Tuesday 5 April 2011

5th April 2011 Linking up Nature with Electricity

Electricity

1784 Charles-Augustin de Coulomb quantified the force between electrical charges, discovering the inverse square law that is now known as Coulomb’s law.

Electricity and Nature

1750s Benjamin Franklin postulated and demonstrated that lightning is a form of electricity with his invention of the lightning rod and a particularly infamous kite flight.

1791 Luigi Galvani discovered that the muscles of dead frogs could be excited by electrical sparks.

Electricity and Chemistry

1800 Italian physicist Alessandro Volta developed the first chemical battery, known as the voltaic pile.

Electricity and Magnetism

1820 Danish physicist Hans Christian Oersted observed the twitch of a compass needle in the presence of an electric current which was an experiment he performed for the first time in a lecture!

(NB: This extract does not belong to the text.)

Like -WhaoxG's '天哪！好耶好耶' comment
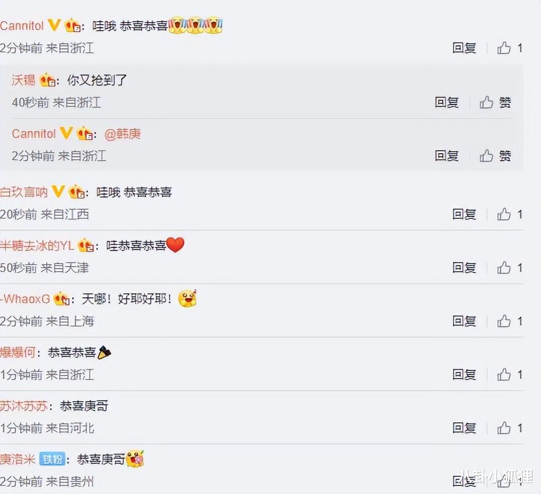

Benjamin Franklin had magnetised needles by discharging electricity through them
Sailors reported the reversal of polarity of compass needles after their ships were struck by lightning.

1831 Michael Faraday showed that a changing magnetic field could produce an electric field.

James Clerk Maxwell completed the fundamental theory of electromagnetism, and the realised that light is an electromagnetic wave.

Electromagnetism

If a compass is put to the east or west of a north pointing wire (with current flowing south to north), it will point to the NW. When above, it will also point NW, but when below, it points NE. Why is this? It's is because the magnetic field spirals around the wire according to the right hand rule. The angle of this deviation is affected by the size of the current. The angle would be larger if it were not for the effect of the earth's magnetic field. This works in the same way as the field around the wire, if you imagine a wire stretching from the South Pole to North.